L'agent Jean-Loup Lapointe a «préféré être téméraire plutôt que prudent» lors de l'intervention policière qui a mal tourné le 9 août 2008, écrit le second expert en emploi de la force appelé à témoigner à l'enquête du coroner sur la mort de Fredy Villanueva.

La théorie selon laquelle l'agent Jean-Loup Lapointe a tiré quatre balles parce qu'il ne pouvait pas arrêter la séquence de tir n'est pas crédible, estime François Van Houtte, policier à la Gendarmerie royale du Canada pendant 25 ans aujourd'hui à la retraite. Son rapport de 84 pages a été déposé, lundi, au palais de justice de Montréal.

François Van Houtte contredit ainsi la théorie du premier expert en emploi de la force, Bruno Poulin, qui a témoigné plus tôt à l'enquête du coroner André Perreault. M. Poulin, enseignant à l'École nationale de police, estimait que l'agent Lapointe «pourrait ne pas avoir été en mesure d'arrêter les tirs, même dans le cas où une potentielle menace se serait éliminée pendant cette courte période».

«Non pertinente», «sans avenue» et «utopique». L'ancien tireur d'élite ne manque pas de qualificatifs pour décrire ce qu'il pense de la théorie de Bruno Poulin. M. Van Houtte affirme que l'agent Lapointe a pris «consciemment» la décision de tirer et le moment d'arrêter de tirer. Rappelons que Jeffrey Sagor Metellus a été atteint de la quatrième balle tirée par le policier, alors que le jeune homme était à au moins six pieds de distance de l'agent.

Ce second expert en emploi de la force va même plus loin: «Dès le début de l'intervention policière et tout au long de celle-ci, les policiers n'ont vraisemblablement pas respecté la norme de prudence raisonnable concernant: la nature de l'infraction alléguée, la connaissance du caractère dangereux de certains individus (gang de rue des Bloods) et l'évaluation de la situation. À preuve, la tournure violente des événements avec Dany Villanueva.»

L'expert en emploi de la force questionne «la démesure des prises de décision tout au long de l'intervention et en particulier celle de faire feu, compte tenu de la banalité et de l'insignifiance de l'infraction alléguée à l'origine de ce drame, en l'occurrence un jeu de dés, et qui s'est soldé par la mort d'un jeune homme de 18 ans tout en blessant gravement deux autres personnes».

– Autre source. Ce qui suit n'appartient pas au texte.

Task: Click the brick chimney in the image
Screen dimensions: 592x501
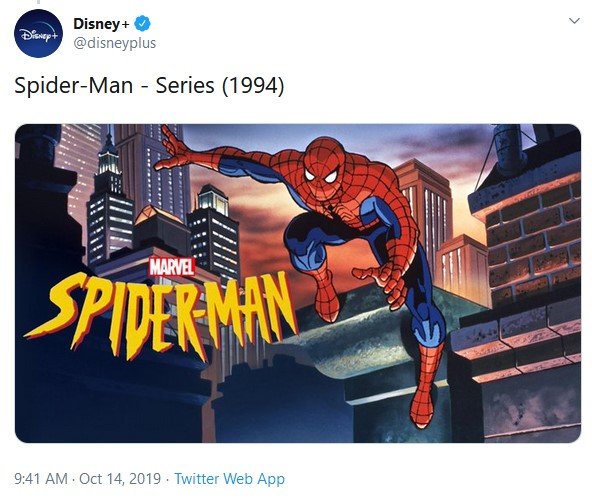Action: tap(530, 242)
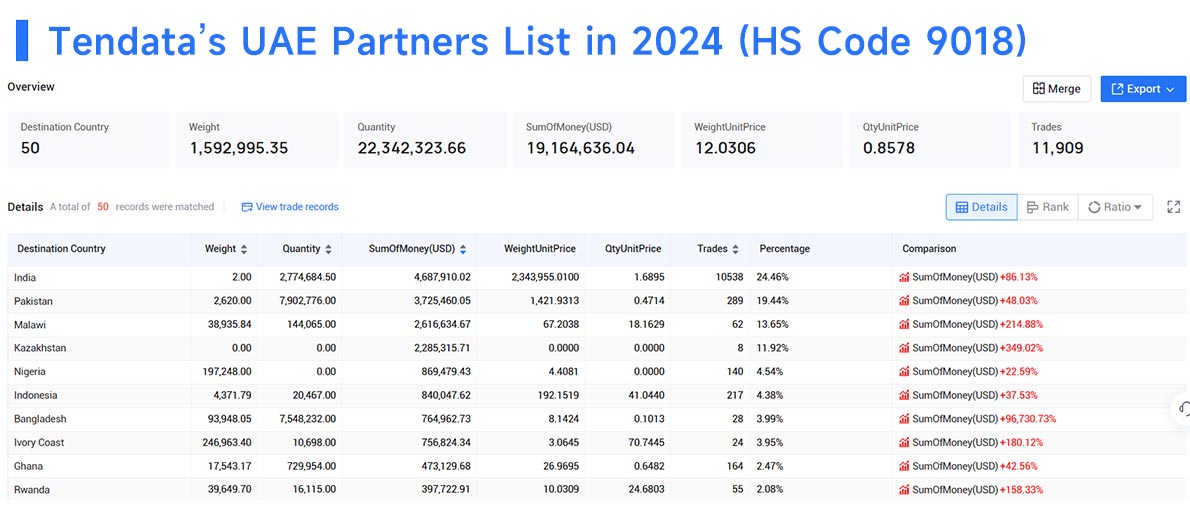1190x507 pixels.
Task: Select the Pakistan row in table
Action: [x=596, y=301]
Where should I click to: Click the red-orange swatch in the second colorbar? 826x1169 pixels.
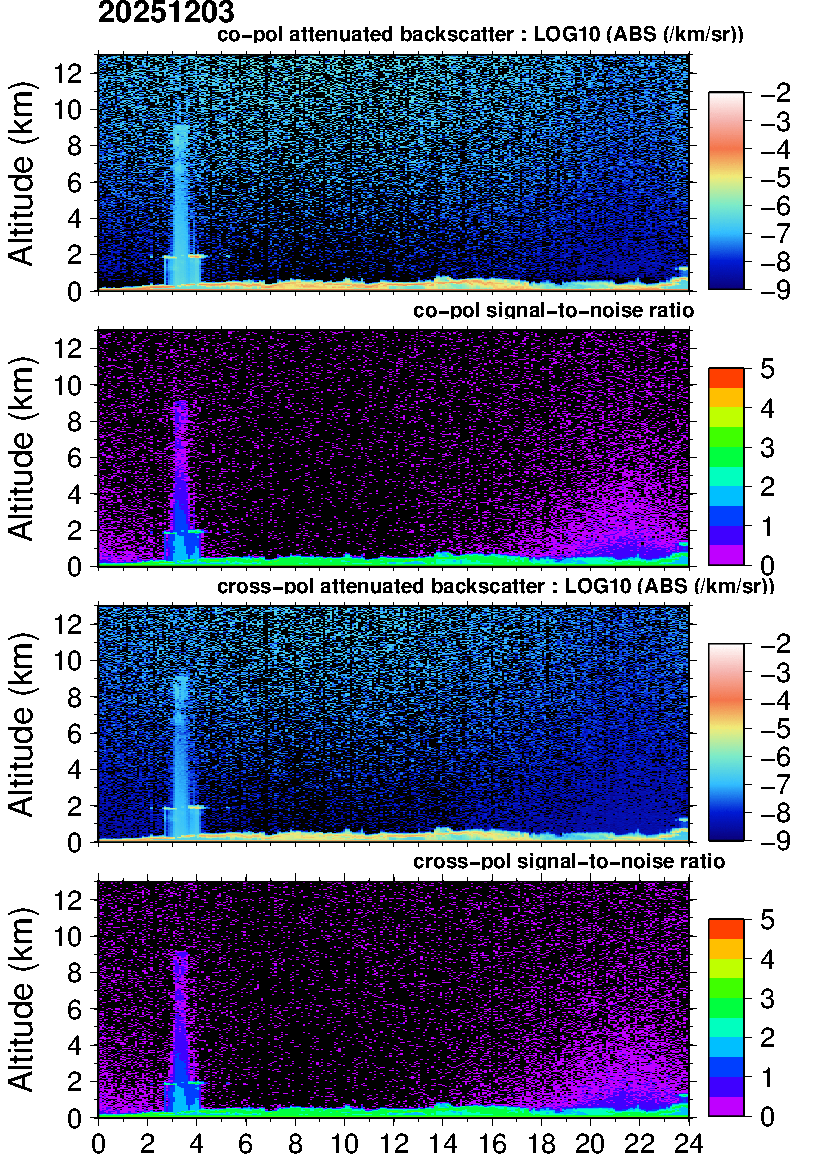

L'agent Lapointe n'avait pas épuisé les autres options disponibles pour maîtriser la situation comme se désengager partiellement, l'utilisation appropriée de ses armes intermédiaires et la communication appropriée avec son partenaire, selon l'expert Van Houtte. Il a mis à risque sa partenaire, l'agente Stéphanie Pilotte, ajoute-t-il.

La semaine dernière, les avocats du Service de police de la Ville de Montréal et de la Fraternité des policiers ont tenté pendant deux jours et demi de miner la crédibilité du policier à la retraite embauché par le camp Villanueva. Or, ils ont échoué. Mercredi dernier, le coroner Perreault a qualifié Van Houtte de témoin expert en emploi de la force et en usage d'armes à feu. Le policier à la retraite poursuit son témoignage aujourd'hui à l'enquête du coroner.